Faster CRDTs (2021)
Article & benchmark context
- Thread revisits a 2021 optimization deep-dive on text CRDTs; many readers still find it unusually entertaining and clear despite technical depth.
- Original working title “CRDTs go brrr” is remembered fondly; some want the date visible because it affects how to read perf numbers.
- Several prior HN discussions of the same piece are linked; people now want updated benchmarks, especially against Rust implementations of Automerge and Yjs (Yrs).
- The author notes both major libraries and newer algorithms have since become significantly faster.
Why CRDTs were “slow” and performance details
- One explanation: early libraries were largely written by academics, with correctness prioritized over optimization.
- Since then, CRDT implementations have improved by orders of magnitude; some newer projects claim another large speedup since the article.
- A side discussion explores why a Rust-to-WASM build ran ~4x slower than native: FFI overhead was controlled for; the slowdown seemed to be raw codegen/runtime. Participants speculate about loss of high-level intent, weaker instruction sets, and optimization limits in current WASM JITs.
- Microbenchmark details like ideal bucket size (32 entries) are tied to cache-line and memory hierarchy effects.
Real-world use cases and UX quality
- Many apps are cited as CRDT-based or CRDT-like: design tools, reference managers, local-first workspaces, notes/todo apps, collaborative text/graph tools, and iCloud Notes.
- Experiences vary: some tools feel “Google Docs–smooth,” others (e.g., certain Notion workflows, Apple Notes in specific cases) show cursor glitches or lag under concurrent editing.
- A recurring theme: CRDTs shine in local-first, creative workflows (writing, design, coding) where offline edits are valuable; they’re seen as less compelling for fast-authoritative domains like real-time games.
Git, blockchains, and definition debates
- A large subthread debates whether Git or blockchains are “pragmatic CRDTs.”
- One side: they behave like widely used, conflict-resolving replicated data structures; for practical discussions, grouping them with CRDTs helps intuition.
- The other side: by the formal definition, they fail key properties:
- Git: manual merge conflicts, non-idempotent/ordering-dependent merges, and different peers can converge to different histories.
- Blockchains: cannot be updated independently without coordination; convergence relies on consensus, not purely on CRDT-style merge laws.
- Several argue stretching the term “CRDT” to cover these systems confuses newcomers; better to reserve it for structures whose merge is associative, commutative, and idempotent.
History size, privacy, and truncation
- Concern: CRDTs leaving long operation logs.
- Replies: for text, overhead can be extremely small; with compression, full histories may be smaller than final document state.

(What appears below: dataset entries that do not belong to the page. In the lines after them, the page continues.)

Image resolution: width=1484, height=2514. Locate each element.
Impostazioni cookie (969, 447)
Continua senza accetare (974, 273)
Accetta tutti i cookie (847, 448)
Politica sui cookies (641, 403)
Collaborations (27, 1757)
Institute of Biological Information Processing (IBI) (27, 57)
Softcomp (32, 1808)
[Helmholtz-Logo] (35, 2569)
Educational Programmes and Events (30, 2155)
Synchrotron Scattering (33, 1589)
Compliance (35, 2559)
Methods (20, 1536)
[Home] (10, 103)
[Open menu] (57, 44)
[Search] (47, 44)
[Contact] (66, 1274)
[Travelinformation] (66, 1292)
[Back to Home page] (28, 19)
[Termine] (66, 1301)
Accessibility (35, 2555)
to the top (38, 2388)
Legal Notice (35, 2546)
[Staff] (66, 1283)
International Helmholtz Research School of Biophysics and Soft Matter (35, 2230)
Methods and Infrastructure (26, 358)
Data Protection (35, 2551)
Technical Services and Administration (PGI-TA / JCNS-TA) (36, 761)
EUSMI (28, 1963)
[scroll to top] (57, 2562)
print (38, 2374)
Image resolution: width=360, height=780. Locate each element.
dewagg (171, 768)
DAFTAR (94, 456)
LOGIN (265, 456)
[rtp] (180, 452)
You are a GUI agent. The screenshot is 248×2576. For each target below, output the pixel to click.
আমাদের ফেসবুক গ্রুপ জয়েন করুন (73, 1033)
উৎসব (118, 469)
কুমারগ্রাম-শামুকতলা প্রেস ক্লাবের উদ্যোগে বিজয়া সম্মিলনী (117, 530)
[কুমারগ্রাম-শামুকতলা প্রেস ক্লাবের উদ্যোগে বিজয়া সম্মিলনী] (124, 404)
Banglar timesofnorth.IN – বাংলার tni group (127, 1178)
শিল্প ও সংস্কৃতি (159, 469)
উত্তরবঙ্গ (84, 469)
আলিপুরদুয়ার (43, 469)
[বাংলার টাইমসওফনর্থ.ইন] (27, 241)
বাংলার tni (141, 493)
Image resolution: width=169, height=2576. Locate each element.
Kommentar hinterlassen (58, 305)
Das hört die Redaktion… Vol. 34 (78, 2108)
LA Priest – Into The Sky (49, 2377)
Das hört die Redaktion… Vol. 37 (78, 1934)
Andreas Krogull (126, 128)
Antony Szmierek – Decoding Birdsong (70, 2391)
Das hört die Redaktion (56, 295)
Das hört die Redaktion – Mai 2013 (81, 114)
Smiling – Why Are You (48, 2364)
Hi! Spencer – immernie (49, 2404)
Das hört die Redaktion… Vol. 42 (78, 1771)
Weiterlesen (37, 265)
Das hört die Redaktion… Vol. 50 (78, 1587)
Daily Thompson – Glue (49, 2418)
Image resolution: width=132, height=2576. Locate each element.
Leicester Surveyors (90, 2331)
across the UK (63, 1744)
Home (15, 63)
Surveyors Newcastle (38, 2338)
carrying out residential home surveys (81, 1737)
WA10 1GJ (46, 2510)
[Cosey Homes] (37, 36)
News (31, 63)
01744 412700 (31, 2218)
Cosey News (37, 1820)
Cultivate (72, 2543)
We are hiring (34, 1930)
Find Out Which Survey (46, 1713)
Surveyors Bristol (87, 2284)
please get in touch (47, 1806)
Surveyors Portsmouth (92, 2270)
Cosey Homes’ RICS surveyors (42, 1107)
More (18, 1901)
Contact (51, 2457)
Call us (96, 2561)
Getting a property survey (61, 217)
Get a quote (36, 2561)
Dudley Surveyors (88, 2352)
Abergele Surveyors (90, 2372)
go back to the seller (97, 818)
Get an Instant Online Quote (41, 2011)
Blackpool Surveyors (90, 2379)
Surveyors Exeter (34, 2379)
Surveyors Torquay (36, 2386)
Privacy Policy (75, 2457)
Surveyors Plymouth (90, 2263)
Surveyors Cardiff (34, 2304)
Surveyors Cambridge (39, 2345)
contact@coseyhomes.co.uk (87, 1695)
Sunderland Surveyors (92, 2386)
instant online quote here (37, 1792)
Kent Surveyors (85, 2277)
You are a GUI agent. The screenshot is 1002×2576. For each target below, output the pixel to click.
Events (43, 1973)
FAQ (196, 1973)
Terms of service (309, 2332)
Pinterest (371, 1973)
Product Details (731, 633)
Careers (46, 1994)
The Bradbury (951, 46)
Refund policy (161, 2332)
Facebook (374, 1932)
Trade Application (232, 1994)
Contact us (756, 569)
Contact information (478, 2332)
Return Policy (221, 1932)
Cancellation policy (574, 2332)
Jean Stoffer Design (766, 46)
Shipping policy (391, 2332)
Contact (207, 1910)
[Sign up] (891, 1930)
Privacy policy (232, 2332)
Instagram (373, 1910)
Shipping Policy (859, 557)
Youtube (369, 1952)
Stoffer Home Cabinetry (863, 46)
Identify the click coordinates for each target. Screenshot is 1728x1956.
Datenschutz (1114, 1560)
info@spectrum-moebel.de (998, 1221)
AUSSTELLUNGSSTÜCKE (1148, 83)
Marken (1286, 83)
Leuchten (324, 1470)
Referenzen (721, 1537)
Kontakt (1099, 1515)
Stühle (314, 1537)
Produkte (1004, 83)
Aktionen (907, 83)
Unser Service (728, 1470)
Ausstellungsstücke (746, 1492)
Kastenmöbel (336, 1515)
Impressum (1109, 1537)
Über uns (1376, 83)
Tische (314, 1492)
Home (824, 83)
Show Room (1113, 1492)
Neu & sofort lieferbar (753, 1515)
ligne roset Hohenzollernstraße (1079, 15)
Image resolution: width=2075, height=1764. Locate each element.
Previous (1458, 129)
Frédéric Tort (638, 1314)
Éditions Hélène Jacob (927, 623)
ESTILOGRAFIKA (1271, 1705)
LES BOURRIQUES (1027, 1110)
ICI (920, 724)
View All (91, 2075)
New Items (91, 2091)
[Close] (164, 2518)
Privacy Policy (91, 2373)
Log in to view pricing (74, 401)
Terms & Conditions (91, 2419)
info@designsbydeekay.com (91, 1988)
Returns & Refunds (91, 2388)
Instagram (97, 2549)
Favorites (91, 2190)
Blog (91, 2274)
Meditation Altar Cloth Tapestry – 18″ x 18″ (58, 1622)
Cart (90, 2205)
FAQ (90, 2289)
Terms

- Some libraries discard deleted text content while keeping structural metadata, which helps with privacy.
- Truncating history in decentralized settings is tricky: without careful snapshotting/consensus, peers that only saw partial histories can become irreconcilable.
- For immutable, content-addressed designs, redaction (e.g., GDPR) may require repacking history and breaking signature chains; partitioning data into smaller, per-resource histories is suggested.